Le mariage des enfants viole également les droits des femmes et des filles qui sont inscrits dans des traités régionaux. Il s’agit notamment du Protocole à la Charte africaine des droits de l’homme et des peuples relatif aux droits des femmes en Afrique (le Protocole de Maputo), qui demande aux gouvernements de « promulguer des mesures législatives nationales appropriées pour garantir que : l’âge minimum du mariage pour les femmes est de 18 ans » ; et la Charte africaine des droits de l’homme et des peuples (la Charte africaine), qui demande aux États de « veiller à l’élimination de toute discrimination à l’égard des femmes et d’assurer également la protection des droits des femmes et de l’enfant tels que stipulés dans les déclarations et conventions internationales. »
Mortalité maternelle et autres risques sanitaires
J’ai eu des complications pendant l’accouchement. Je n’arrivais pas à pousser et j’étais faible, sans énergie. Les infirmières ont dit que j’avais des complications parce que mon corps n’était pas complètement développé. Pour sortir le bébé, les infirmières ont forcé leurs mains à l’intérieur de mon corps et ont sorti le bébé. J’ai ressenti tellement de douleur que je n’ai pas pu marcher pendant un mois entier après l’accouchement.
-Aisha S., mariée à 17 ans, Kahama, Tanzanie, avril 2014
Le mariage des enfants est étroitement lié à la maternité précoce avec des conséquences qui peuvent être fatales. Les complications résultant de la grossesse et de l’accouchement sont la deuxième cause de décès chez les adolescentes âgées de 15 à 19 ans dans le monde. Les recherches montrent que les filles âgées de 10 à 14 ans ont cinq fois plus de risques de mourir pendant l’accouchement que les mères âgées de 20 à 24 ans ; les filles âgées de 15 à 19 ans ont encore deux fois plus de risques de mourir pendant l’accouchement que les femmes âgées de 20 à 24 ans.
Ces conséquences sont dues en grande partie à l’immaturité physique des filles où le bassin et le canal de naissance ne sont pas complètement développés. Les complications du travail sont exacerbées lorsque les services obstétricaux d’urgence sont rares, comme c’est le cas dans de nombreux pays du continent. Dans d’autres cas, le stress de l’accouchement dans un corps physiquement immature peut provoquer des fistules obstétricales, une déchirure entre le vagin et le rectum d’une fille qui entraîne une fuite constante d’urine et de matières fécales. Les filles souffrant de cette condition sont souvent ostracisées et abandonnées par leur famille et leur communauté.

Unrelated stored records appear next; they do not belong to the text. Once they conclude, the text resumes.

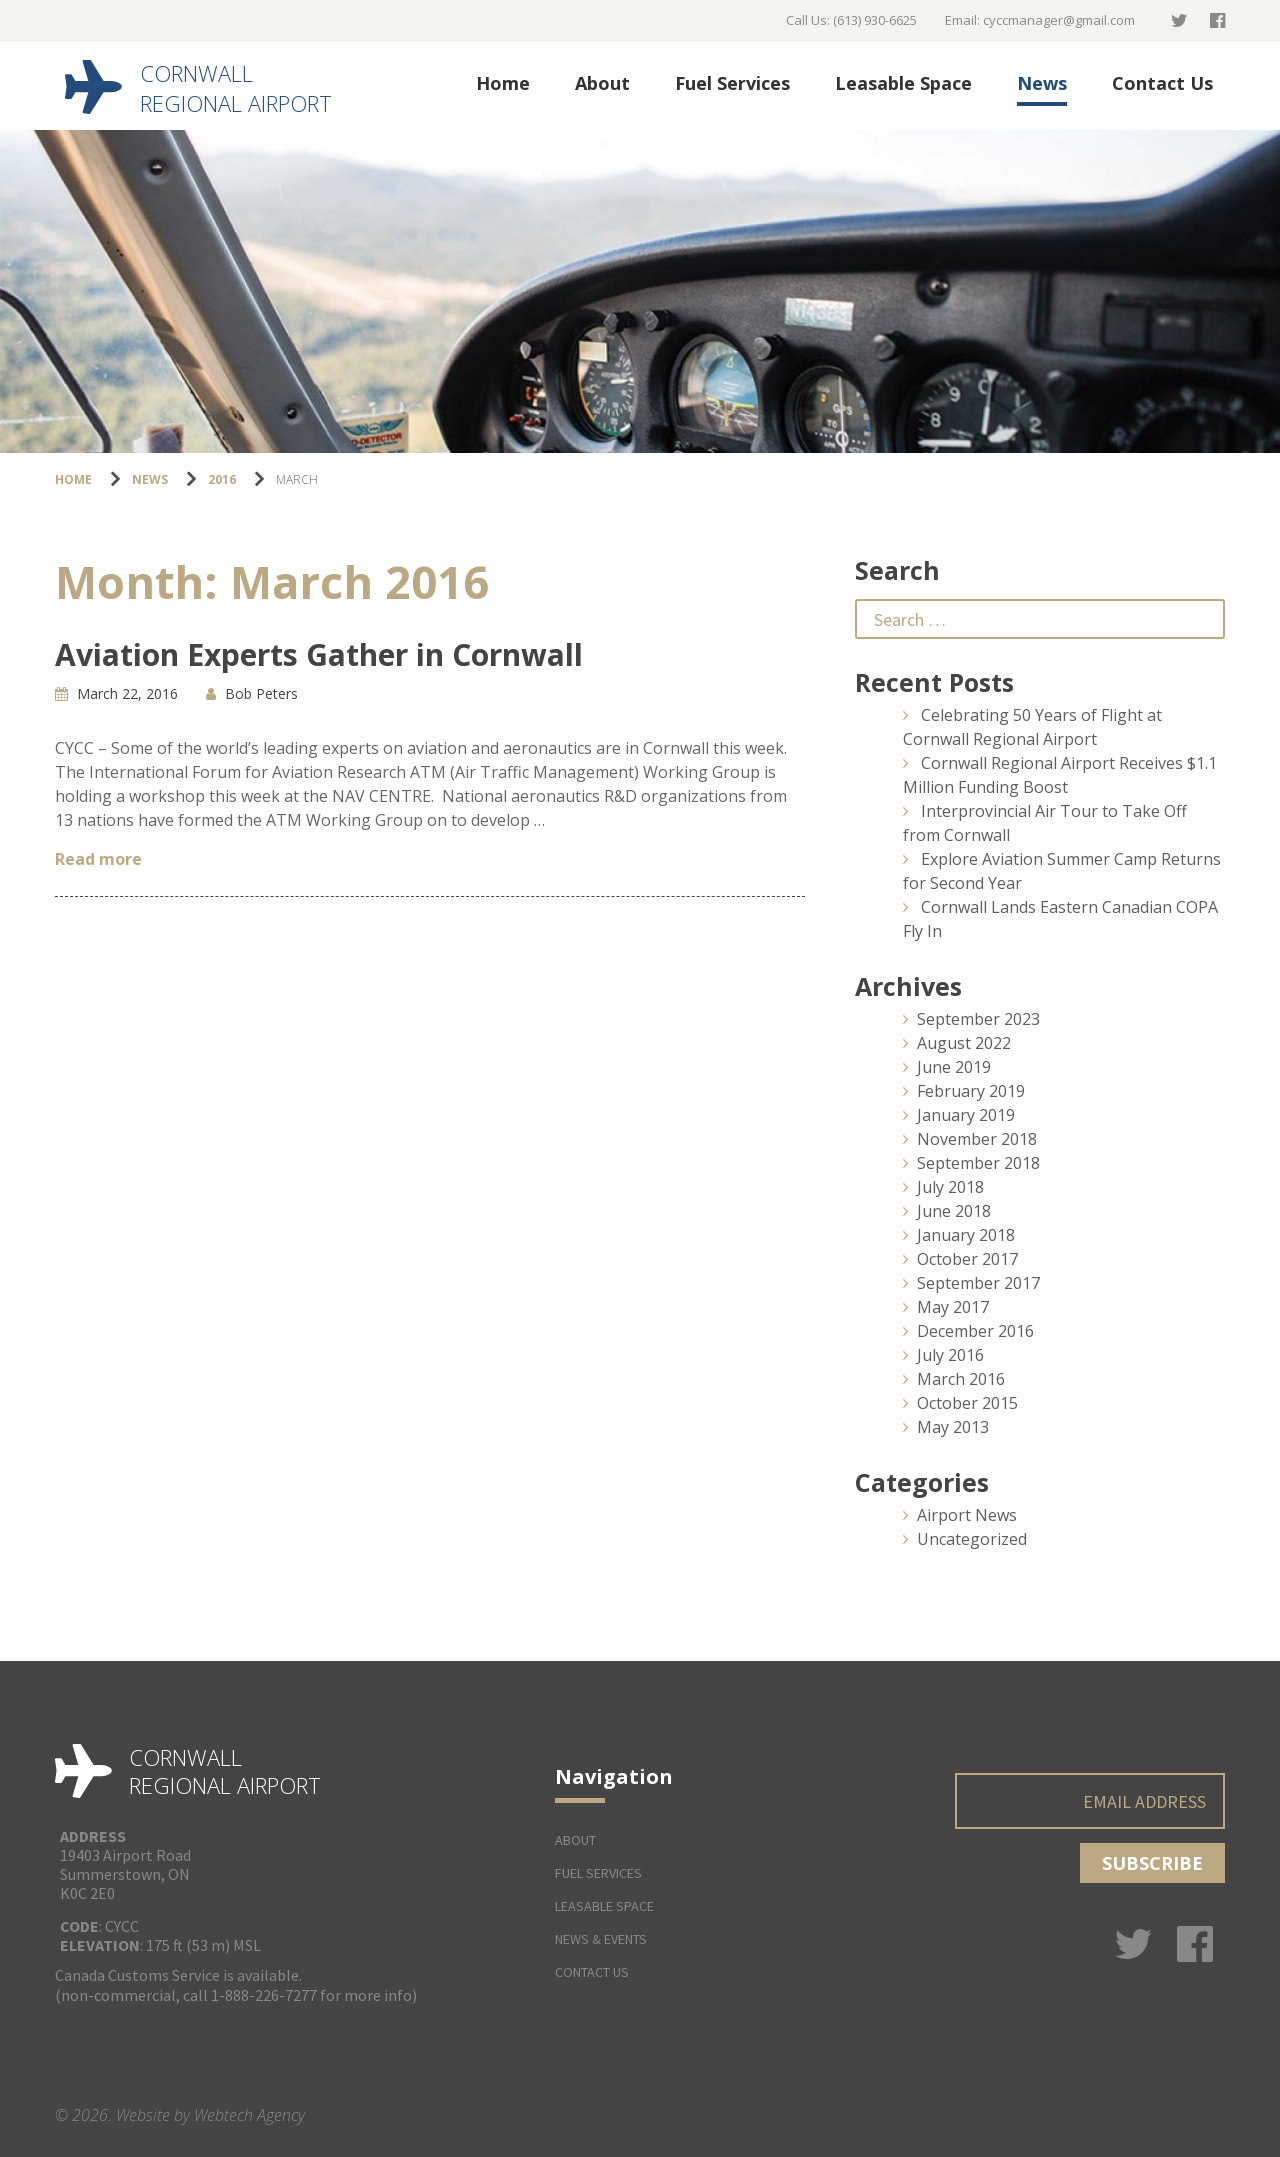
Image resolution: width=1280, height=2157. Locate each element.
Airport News (967, 1515)
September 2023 (978, 1019)
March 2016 (961, 1379)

L’accès limité aux informations et aux services de santé reproductive pour les adolescents célibataires et mariés contribue à ces préjudices. De nombreux adolescents ont une compréhension limitée des rapports sexuels, de leurs conséquences ou de la contraception. Les grossesses hors mariage, ou la crainte que les adolescentes tombent enceintes, contribuent à alimenter le mariage des enfants. Une fois mariées, les filles n’ont souvent pas accès aux informations ou aux services de planification familiale pour retarder ou espacer les grossesses.
De nombreuses filles que Human Rights Watch a interrogées au Sud-Soudan manquaient de connaissances de base sur la sexualité et la contraception. Gloria C. a déclaré qu’elle était tombée enceinte à 14 ou 15 ans. « Je ne savais pas que je tomberais enceinte en ayant des rapports sexuels », a-t-elle dit. « Je ne faisais que jouer au sexe ». Un problème dans de nombreux pays est que beaucoup d’écoles ne proposent pas d’éducation sexuelle complète aux filles et aux garçons, ou que les agents de santé ne partagent pas des informations complètes sur la santé reproductive avec les adolescents.
Éducation réduite
Mon père a refusé que j’aille à l’école. Il disait que c’était un gaspillage d’argent d’éduquer une fille. Il disait que le mariage m’apporterait le respect dans la communauté. Maintenant, j’ai grandi et je sais que ce n’est pas vrai. Je ne peux pas trouver de travail pour subvenir aux besoins de mes enfants et je vois que les filles qui ont un peu d’éducation peuvent obtenir des emplois.
-Mary K., comté de Yambio, Soudan du Sud, mars 2012
De nombreuses filles qui vont à l’école sont obligées de la quitter en raison d’un mariage, d’une grossesse ou de pressions familiales. Bien que les administrateurs scolaires et les enseignants devraient jouer un rôle essentiel en surveillant et en encourageant les filles mariées à rester à l’école, les politiques scolaires formelles ou informelles font souvent qu’ils les stigmatisent plutôt et les expulsent du système éducatif.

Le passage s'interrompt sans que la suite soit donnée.